Custom Background-Worker Framework

I designed this Python background-worker framework from scratch to power our lead processing app. It treats workers as plugins and gives them dependency injection, centralized error handling, and graceful shutdowns for free.

Python Flask Redis RQ MongoDB Framework Design

Overview

A background-worker framework I built from scratch in Python, and the production lead-processing application that ran on top of it. Long before reaching for an off-the-shelf task queue, I wanted a clean way to write background jobs where all the cross-cutting concerns - queue access, database connections, logging, error reporting, lifecycle - were handled once, by the framework, so each job only had to express its own business logic. So I built one. It powered a job-board business's email and SMS lead pipelines for roughly two years.

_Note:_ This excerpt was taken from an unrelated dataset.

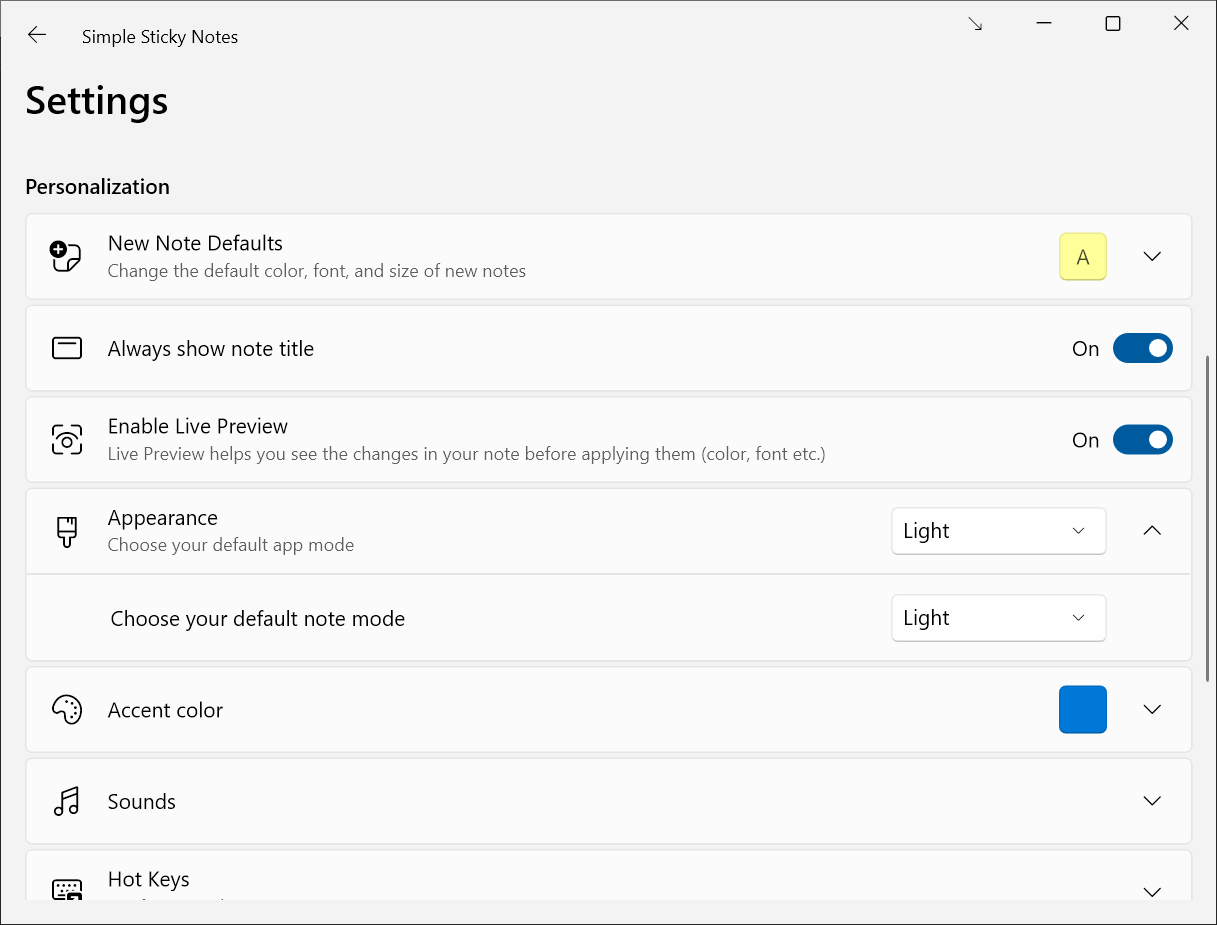Click the New Note Defaults icon
This screenshot has height=925, width=1217.
65,256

This was foundational, early work (2015–2017) and one of my favorite things I've built: not using a framework, but designing one.

The Framework

The core idea: a worker is a plugin. Every background job subclasses a single Worker base class and implements one method - run(). Everything else comes for free:

Dependency injection. Each worker is handed its configuration, a logger, and its payload. Database, queue, and Slack clients are exposed as lazily-initialized properties - a connection is only opened the first time a worker actually touches that service, so a job never pays for clients it doesn't use.
Centralized error handling. If a job throws, the base class catches it, logs the full traceback with a unique ID to centralized logging, and posts a color-coded alert to Slack - escalating to a direct message for anything unhandled. A worker can also opt to recover: override one method to, say, re-queue the items it didn't finish, and the failure is treated as handled instead of escalated. Individual jobs never have to write error plumbing.
Two execution modes, one code path. The same worker runs either from the command line (for cron and manual runs) or under a long-running daemon that listens on a Redis pub/sub channel and dispatches jobs into a thread pool - sized per task. Both paths funnel through the same orchestrator, so a job behaves identically however it's triggered.
Graceful shutdown. The daemon traps termination signals, stops accepting new work, and waits for in-flight jobs to finish before exiting - no dropped work on deploys.
Structured, observable logging. Custom log formatters produce colored output for local development and structured JSON shipped asynchronously to a central log stack in production - non-blocking, so logging never slows a job.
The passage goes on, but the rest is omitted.